▸ **OBJECTIVE**:
In the entries below, count the lines that contain the word "resolution". Reply with only the number.

▸ **RAW RECORDS**:

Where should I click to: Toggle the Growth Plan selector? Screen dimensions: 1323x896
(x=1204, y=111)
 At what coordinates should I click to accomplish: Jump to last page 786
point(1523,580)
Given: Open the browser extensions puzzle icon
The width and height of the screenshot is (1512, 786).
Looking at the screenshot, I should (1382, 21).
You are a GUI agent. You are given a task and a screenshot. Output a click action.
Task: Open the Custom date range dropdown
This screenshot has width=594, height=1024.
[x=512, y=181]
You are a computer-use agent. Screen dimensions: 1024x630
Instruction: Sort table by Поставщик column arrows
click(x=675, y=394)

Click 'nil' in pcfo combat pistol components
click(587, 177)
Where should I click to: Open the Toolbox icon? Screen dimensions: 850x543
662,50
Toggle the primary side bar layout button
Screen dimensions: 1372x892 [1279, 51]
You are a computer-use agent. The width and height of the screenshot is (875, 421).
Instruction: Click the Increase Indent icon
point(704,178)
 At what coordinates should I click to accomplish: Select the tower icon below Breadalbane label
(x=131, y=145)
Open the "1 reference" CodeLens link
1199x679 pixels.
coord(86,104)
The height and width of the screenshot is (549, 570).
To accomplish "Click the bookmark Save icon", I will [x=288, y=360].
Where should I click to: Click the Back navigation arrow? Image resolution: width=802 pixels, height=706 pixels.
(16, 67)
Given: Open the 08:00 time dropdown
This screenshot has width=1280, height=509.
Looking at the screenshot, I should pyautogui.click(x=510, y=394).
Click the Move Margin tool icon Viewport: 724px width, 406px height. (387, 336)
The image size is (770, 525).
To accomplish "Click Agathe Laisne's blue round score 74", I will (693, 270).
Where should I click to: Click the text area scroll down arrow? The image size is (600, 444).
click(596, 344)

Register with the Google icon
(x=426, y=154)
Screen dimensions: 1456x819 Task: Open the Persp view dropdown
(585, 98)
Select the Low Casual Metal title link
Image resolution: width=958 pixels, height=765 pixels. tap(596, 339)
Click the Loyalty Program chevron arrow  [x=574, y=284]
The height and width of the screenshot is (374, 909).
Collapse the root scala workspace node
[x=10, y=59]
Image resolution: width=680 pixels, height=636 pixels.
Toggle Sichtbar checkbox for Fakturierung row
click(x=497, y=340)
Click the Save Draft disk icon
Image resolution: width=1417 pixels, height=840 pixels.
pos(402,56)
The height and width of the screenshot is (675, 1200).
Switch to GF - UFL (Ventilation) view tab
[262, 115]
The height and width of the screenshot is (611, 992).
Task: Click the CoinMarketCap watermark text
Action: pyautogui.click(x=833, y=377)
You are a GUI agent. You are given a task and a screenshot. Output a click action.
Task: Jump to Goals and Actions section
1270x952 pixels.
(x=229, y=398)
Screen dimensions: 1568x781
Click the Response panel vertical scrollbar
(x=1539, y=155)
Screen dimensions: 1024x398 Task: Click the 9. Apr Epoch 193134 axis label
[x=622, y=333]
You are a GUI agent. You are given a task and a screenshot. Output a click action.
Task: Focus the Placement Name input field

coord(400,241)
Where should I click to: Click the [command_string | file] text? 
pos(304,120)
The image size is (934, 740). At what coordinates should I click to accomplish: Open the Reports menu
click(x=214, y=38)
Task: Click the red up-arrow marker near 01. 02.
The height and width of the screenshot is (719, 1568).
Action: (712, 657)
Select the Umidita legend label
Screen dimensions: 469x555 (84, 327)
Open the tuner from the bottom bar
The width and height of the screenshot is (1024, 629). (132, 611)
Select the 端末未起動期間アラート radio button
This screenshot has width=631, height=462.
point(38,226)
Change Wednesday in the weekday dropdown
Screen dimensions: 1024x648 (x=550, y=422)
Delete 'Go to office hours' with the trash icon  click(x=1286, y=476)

▸ **RESPONSE TO THIS TASK**:
4